Patrik Hájek (born 11 November 1998) is a Czech hammer thrower. He is a multiple-time national champion and won the Czech Athletics Championships for consecutive years between 2020 and 2023. He has competed for the Czech Republic at multiple major championships, including the 2024 Olympic Games.

==Life==
Hájek was born on 11 November 1998 in Jablonec nad Nisou.

==Career==
From Jablonec, he is a member of Dukla Prague. He competed at the 2016 IAAF World U20 Championships in Bydgoszcz, Poland.

He increases his personal best distance for the hammer throw to 72.02 metres whilst competing in Kolín in June 2020. He won his first Czech national title at the Czech Athletics Championships in August 2020, in Plzeň. He would go on to win four consecutive national titles, winning his fourth in July 2023 in Tábor.

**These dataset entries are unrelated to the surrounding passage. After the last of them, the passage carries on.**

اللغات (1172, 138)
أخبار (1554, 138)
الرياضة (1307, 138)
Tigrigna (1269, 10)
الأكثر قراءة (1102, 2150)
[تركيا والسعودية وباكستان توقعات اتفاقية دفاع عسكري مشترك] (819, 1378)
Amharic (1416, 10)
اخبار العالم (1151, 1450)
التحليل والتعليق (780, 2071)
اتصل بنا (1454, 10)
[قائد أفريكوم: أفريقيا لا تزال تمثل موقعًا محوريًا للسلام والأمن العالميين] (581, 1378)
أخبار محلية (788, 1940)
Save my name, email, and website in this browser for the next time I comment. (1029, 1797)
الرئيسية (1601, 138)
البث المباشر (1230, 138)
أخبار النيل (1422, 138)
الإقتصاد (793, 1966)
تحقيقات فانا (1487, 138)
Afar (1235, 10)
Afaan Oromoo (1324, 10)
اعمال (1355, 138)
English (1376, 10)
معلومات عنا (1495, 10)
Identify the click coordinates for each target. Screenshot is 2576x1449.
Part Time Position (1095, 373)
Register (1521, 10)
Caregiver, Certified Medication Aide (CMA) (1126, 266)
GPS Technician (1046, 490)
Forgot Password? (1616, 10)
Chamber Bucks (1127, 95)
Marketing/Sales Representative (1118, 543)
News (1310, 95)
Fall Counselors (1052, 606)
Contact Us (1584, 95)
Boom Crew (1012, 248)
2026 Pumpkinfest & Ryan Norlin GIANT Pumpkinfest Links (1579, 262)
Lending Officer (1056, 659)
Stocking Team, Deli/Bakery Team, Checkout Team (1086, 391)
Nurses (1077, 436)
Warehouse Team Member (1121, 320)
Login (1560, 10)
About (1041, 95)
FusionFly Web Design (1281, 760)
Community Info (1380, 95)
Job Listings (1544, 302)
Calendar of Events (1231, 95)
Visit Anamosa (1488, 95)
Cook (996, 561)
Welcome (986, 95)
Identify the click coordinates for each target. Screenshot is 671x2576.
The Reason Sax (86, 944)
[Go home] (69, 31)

He competed at the 2023 World Athletics Championships in Budapest in the hammer throw, where he threw 68.77 metres without progressing through to the final.

He started his 2024 season with a throw of 74.63 metres competing in April 2024, in Kolín. Later that month at the same venue, he threw a new personal best distance of 76.49 metres.

He competed in the 2024 European Championships in Rome, Italy, in the hammer throw, where he threw 72.72 metres but did not proceed to the final. He finished runner-up to Volodymyr Myslyvčuk at the 2024 Czech Athletics Championships later that month, throwing a distance of 73.84 metres in Zlín. He competed in the hammer throw at the 2024 Olympic Games in Paris, France, but threw 68.80 metres and did not qualify for the final.

In September 2025, he competed in the hammer throw at the 2025 World Championships in Tokyo, Japan.

In August 2026, he competed at the 2026 European Athletics Championships in Birmingham, England, in the hammer throw.